**Requirement:** Copy all of the lines below word for word, leaving the pictures out of your answer.

*****

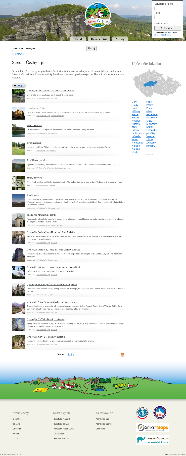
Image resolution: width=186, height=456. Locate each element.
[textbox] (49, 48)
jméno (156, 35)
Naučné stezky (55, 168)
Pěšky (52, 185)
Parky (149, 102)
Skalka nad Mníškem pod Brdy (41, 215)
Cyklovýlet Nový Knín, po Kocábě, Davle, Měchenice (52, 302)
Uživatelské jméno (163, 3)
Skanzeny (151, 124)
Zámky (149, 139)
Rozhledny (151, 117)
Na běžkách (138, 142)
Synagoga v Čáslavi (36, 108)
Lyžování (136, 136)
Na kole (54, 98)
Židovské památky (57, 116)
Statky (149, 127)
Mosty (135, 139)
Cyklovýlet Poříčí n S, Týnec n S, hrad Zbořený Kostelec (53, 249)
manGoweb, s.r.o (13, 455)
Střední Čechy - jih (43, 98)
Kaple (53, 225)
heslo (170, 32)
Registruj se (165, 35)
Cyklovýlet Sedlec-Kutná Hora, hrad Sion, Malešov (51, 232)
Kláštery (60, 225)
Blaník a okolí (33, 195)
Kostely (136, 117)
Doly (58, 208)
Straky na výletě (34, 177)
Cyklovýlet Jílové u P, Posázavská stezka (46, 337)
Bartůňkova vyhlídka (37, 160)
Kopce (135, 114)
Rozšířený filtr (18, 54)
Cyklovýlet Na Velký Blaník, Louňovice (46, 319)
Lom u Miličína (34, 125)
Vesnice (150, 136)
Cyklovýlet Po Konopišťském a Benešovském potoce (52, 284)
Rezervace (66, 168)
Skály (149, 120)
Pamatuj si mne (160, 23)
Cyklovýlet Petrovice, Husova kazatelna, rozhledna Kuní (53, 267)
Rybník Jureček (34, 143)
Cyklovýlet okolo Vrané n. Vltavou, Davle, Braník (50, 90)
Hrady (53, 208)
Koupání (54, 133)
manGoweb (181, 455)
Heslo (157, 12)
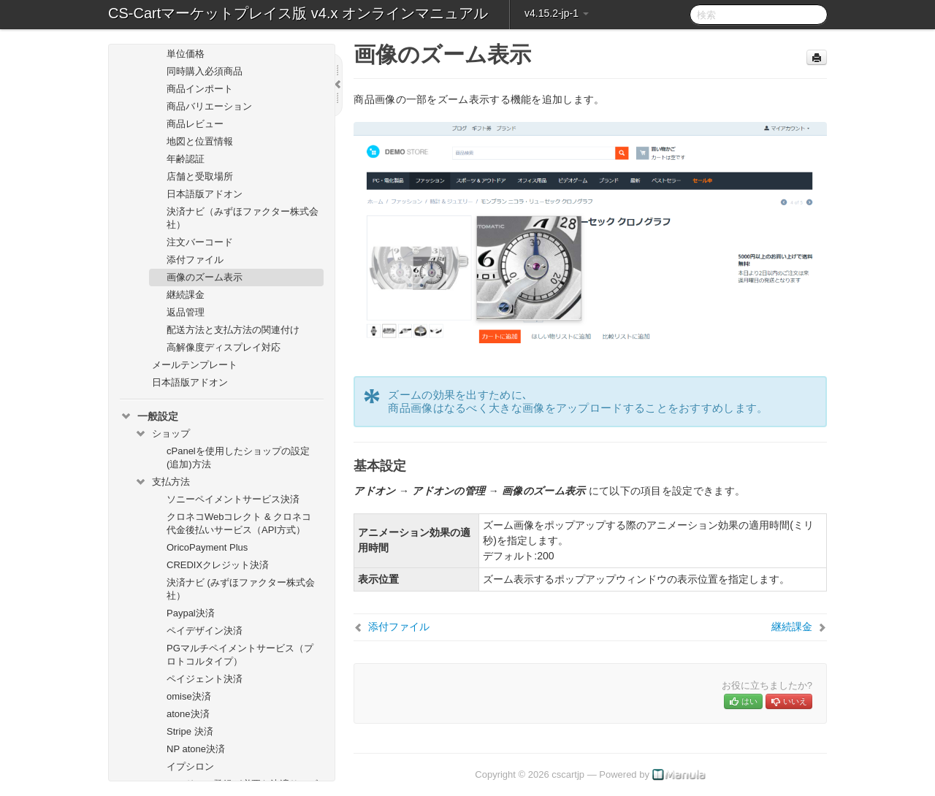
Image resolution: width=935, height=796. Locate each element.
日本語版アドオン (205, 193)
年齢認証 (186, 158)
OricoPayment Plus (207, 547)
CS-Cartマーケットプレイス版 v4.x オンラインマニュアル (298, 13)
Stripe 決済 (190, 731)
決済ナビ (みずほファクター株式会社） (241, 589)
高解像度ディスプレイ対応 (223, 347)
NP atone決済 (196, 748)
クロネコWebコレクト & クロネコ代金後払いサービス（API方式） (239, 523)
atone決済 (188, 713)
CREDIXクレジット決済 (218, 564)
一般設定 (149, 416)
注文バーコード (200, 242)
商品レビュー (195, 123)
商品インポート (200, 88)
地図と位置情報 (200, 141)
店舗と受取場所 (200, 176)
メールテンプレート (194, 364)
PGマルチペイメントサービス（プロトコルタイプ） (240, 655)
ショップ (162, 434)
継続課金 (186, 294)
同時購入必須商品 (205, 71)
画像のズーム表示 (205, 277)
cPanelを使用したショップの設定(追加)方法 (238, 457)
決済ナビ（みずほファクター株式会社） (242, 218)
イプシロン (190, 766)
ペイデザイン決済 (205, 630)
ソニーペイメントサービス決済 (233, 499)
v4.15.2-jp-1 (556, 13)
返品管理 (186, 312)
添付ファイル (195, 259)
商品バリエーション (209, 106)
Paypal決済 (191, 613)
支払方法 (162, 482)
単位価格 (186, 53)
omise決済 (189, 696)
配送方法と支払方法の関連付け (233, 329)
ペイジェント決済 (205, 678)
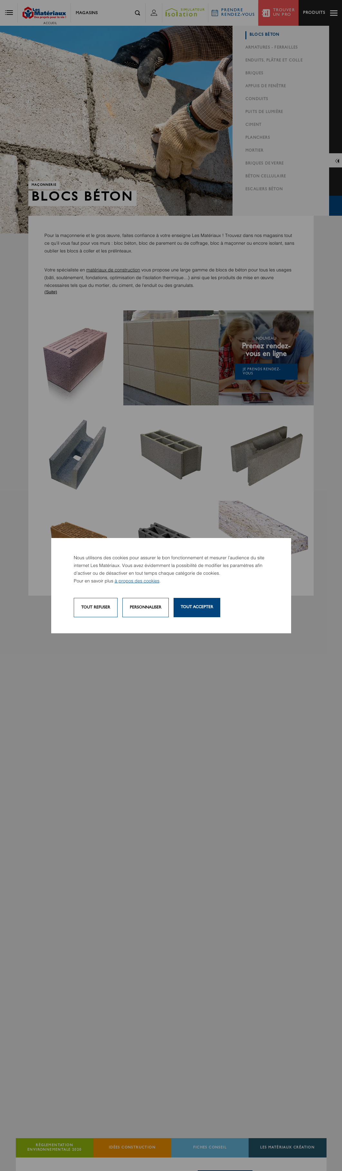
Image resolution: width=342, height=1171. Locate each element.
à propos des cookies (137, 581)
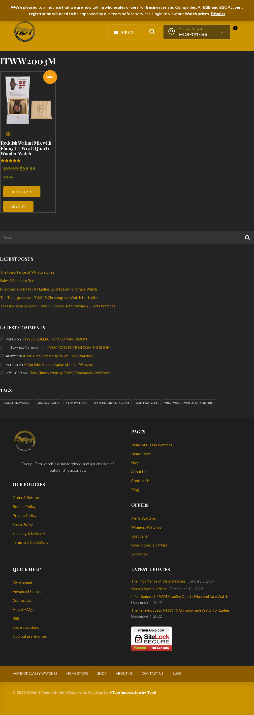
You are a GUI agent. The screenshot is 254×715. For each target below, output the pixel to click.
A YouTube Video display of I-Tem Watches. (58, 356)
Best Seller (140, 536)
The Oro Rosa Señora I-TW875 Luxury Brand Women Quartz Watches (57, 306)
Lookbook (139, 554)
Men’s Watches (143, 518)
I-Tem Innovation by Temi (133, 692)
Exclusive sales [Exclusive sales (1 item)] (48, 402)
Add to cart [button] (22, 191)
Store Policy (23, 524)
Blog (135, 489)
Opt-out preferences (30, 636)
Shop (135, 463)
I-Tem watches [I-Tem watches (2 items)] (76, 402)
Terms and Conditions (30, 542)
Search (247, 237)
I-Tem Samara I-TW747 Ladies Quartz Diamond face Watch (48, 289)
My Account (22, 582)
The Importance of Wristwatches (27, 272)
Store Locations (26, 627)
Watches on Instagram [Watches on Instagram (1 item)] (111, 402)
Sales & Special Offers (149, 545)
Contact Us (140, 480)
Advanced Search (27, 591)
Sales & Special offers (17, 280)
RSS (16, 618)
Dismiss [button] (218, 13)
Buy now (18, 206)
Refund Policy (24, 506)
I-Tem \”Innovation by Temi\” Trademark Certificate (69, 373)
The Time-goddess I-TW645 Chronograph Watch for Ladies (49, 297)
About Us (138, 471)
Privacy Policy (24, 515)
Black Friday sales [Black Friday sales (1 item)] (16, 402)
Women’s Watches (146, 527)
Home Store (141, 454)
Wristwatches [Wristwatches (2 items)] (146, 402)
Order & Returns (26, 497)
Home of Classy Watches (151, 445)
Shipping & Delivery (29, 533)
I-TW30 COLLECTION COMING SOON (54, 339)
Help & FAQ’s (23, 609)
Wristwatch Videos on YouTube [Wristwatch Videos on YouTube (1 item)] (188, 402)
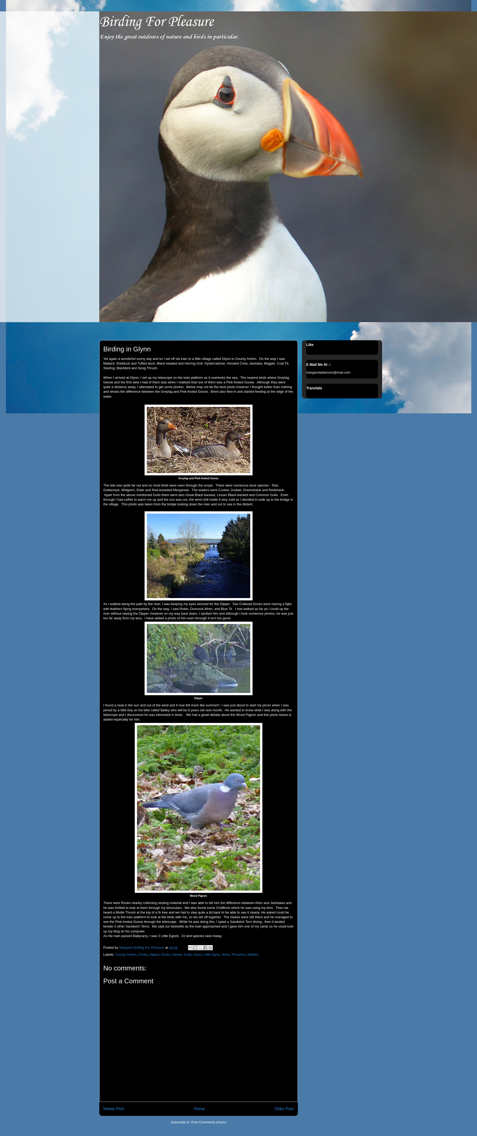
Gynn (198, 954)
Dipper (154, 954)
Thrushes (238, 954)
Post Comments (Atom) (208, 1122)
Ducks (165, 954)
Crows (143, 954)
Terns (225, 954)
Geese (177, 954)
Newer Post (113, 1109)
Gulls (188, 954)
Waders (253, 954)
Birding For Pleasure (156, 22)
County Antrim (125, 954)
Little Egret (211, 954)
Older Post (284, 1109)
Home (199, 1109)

*****

**Reply to the task:**
Image resolution: width=186, height=456. Locate each element.
[textbox] (49, 48)
jméno (156, 35)
Naučné stezky (55, 168)
Pěšky (52, 185)
Parky (149, 102)
Skalka nad Mníškem pod Brdy (41, 215)
Cyklovýlet Nový Knín, po Kocábě, Davle, Měchenice (52, 302)
Uživatelské jméno (163, 3)
Skanzeny (151, 124)
Zámky (149, 139)
Rozhledny (151, 117)
Na běžkách (138, 142)
Synagoga v Čáslavi (36, 108)
Lyžování (136, 136)
Na kole (54, 98)
Židovské památky (57, 116)
Statky (149, 127)
Mosty (135, 139)
Cyklovýlet Poříčí n S, Týnec n S, hrad Zbořený Kostelec (53, 249)
manGoweb, s.r.o (13, 455)
Střední Čechy - jih (43, 98)
Kaple (53, 225)
heslo (170, 32)
Registruj se (165, 35)
Cyklovýlet Sedlec-Kutná Hora, hrad Sion, Malešov (51, 232)
Kláštery (60, 225)
Blaník a okolí (33, 195)
Kostely (136, 117)
Doly (58, 208)
Straky na výletě (34, 177)
Cyklovýlet Jílové u P, Posázavská stezka (46, 337)
Bartůňkova vyhlídka (37, 160)
Kopce (135, 114)
Rozšířený filtr (18, 54)
Cyklovýlet Na Velký Blaník, Louňovice (46, 319)
Lom u Miličína (34, 125)
Vesnice (150, 136)
Cyklovýlet Po Konopišťském a Benešovském potoce (52, 284)
Rezervace (66, 168)
Skály (149, 120)
Pamatuj si mne (160, 23)
Cyklovýlet Petrovice, Husova kazatelna, rozhledna Kuní (53, 267)
Rybník Jureček (34, 143)
Cyklovýlet okolo Vrané n. Vltavou, Davle, Braník (50, 90)
Hrady (53, 208)
Koupání (54, 133)
manGoweb (181, 455)
Heslo (157, 12)
Image resolution: width=935, height=796. Locate each element.
日本語版アドオン (205, 193)
年齢認証 (186, 158)
OricoPayment Plus (207, 547)
CS-Cartマーケットプレイス版 v4.x オンラインマニュアル (298, 13)
Stripe 決済 (190, 731)
決済ナビ (みずほファクター株式会社） (241, 589)
高解像度ディスプレイ対応 (223, 347)
NP atone決済 (196, 748)
クロネコWebコレクト & クロネコ代金後払いサービス（API方式） (239, 523)
atone決済 (188, 713)
CREDIXクレジット決済 (218, 564)
一般設定 (149, 416)
注文バーコード (200, 242)
商品レビュー (195, 123)
商品インポート (200, 88)
地図と位置情報 (200, 141)
店舗と受取場所 (200, 176)
メールテンプレート (194, 364)
PGマルチペイメントサービス（プロトコルタイプ） (240, 655)
ショップ (162, 434)
継続課金 (186, 294)
同時購入必須商品 (205, 71)
画像のズーム表示 (205, 277)
cPanelを使用したショップの設定(追加)方法 (238, 457)
決済ナビ（みずほファクター株式会社） (242, 218)
イプシロン (190, 766)
ペイデザイン決済 (205, 630)
ソニーペイメントサービス決済 (233, 499)
v4.15.2-jp-1 (556, 13)
返品管理 (186, 312)
添付ファイル (195, 259)
商品バリエーション (209, 106)
Paypal決済 (191, 613)
支払方法 (162, 482)
単位価格 (186, 53)
omise決済 (189, 696)
配送方法と支払方法の関連付け (233, 329)
ペイジェント決済 (205, 678)
Image resolution: width=342, height=1171. Locate each element.
à propos des cookies (137, 581)
You are a GUI agent. The screenshot is 254×715. For each target below, output the pixel to click.
A YouTube Video display of I-Tem Watches. (58, 356)
Best Seller (140, 536)
The Oro Rosa Señora I-TW875 Luxury Brand Women Quartz Watches (57, 306)
Lookbook (139, 554)
Men’s Watches (143, 518)
I-Tem Innovation by Temi (133, 692)
Exclusive sales [Exclusive sales (1 item)] (48, 402)
Add to cart [button] (22, 191)
Store Policy (23, 524)
Blog (135, 489)
Opt-out preferences (30, 636)
Shop (135, 463)
I-Tem watches [I-Tem watches (2 items)] (76, 402)
Terms and Conditions (30, 542)
Search (247, 237)
I-Tem Samara I-TW747 Ladies Quartz Diamond face Watch (48, 289)
My Account (22, 582)
The Importance of Wristwatches (27, 272)
Store Locations (26, 627)
Watches on Instagram [Watches on Instagram (1 item)] (111, 402)
Sales & Special Offers (149, 545)
Contact Us (140, 480)
Advanced Search (27, 591)
Sales & Special offers (17, 280)
RSS (16, 618)
Dismiss [button] (218, 13)
Buy now (18, 206)
Refund Policy (24, 506)
I-Tem \”Innovation by Temi\” Trademark Certificate (69, 373)
The Time-goddess I-TW645 Chronograph Watch for Ladies (49, 297)
About Us (138, 471)
Privacy Policy (24, 515)
Black Friday sales [Black Friday sales (1 item)] (16, 402)
Women’s Watches (146, 527)
Home Store (141, 454)
Wristwatches [Wristwatches (2 items)] (146, 402)
Order & Returns (26, 497)
Home of Classy Watches (151, 445)
Shipping & Delivery (29, 533)
I-TW30 COLLECTION COMING SOON (54, 339)
Help & FAQ’s (23, 609)
Wristwatch Videos on YouTube [Wristwatch Videos on YouTube (1 item)] (188, 402)
Gynn (198, 954)
Dipper (154, 954)
Thrushes (238, 954)
Post Comments (Atom) (208, 1122)
Ducks (165, 954)
Crows (143, 954)
Terns (225, 954)
Geese (177, 954)
Newer Post (113, 1109)
Gulls (188, 954)
Waders (253, 954)
Birding For Pleasure (156, 22)
County Antrim (125, 954)
Little Egret (211, 954)
Older Post (284, 1109)
Home (199, 1109)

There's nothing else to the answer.